(Data listing begins)

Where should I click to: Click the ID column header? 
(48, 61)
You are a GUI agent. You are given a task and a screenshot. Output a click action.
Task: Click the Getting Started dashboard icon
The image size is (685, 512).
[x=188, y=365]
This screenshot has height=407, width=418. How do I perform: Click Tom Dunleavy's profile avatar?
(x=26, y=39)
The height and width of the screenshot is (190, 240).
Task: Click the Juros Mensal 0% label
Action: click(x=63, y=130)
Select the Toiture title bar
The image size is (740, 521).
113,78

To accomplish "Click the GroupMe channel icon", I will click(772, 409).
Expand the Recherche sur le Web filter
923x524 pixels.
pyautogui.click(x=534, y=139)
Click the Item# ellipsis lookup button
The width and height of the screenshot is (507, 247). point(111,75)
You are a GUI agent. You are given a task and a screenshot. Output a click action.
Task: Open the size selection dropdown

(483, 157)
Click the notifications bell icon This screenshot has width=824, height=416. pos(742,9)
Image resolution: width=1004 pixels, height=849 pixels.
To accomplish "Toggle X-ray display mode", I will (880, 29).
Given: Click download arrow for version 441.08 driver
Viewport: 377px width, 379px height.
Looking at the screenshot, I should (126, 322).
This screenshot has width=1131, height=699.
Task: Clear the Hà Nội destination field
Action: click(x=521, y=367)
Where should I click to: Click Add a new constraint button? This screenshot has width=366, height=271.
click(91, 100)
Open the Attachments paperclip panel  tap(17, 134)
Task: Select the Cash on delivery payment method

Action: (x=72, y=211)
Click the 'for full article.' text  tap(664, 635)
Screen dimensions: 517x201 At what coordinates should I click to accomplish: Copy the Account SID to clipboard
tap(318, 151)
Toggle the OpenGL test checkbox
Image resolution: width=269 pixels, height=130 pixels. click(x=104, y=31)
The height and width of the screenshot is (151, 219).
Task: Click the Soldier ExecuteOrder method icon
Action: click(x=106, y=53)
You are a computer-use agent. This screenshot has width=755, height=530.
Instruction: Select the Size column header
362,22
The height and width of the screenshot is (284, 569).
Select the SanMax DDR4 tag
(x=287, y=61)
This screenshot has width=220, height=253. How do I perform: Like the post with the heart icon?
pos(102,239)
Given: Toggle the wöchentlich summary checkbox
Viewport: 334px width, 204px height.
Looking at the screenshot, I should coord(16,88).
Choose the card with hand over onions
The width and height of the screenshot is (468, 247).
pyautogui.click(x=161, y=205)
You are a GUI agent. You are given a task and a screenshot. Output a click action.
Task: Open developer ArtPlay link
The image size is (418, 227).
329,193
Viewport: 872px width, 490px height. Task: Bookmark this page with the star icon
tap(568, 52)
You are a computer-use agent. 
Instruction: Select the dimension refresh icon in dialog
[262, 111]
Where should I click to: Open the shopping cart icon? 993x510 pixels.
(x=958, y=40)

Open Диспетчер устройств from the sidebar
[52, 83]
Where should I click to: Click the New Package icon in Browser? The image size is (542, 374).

(Data listing ends)

What is needed: Return every line above where "will" appears.

Exercise solution:
To accomplish "Click the GroupMe channel icon", I will click(772, 409).
To accomplish "Toggle X-ray display mode", I will (880, 29).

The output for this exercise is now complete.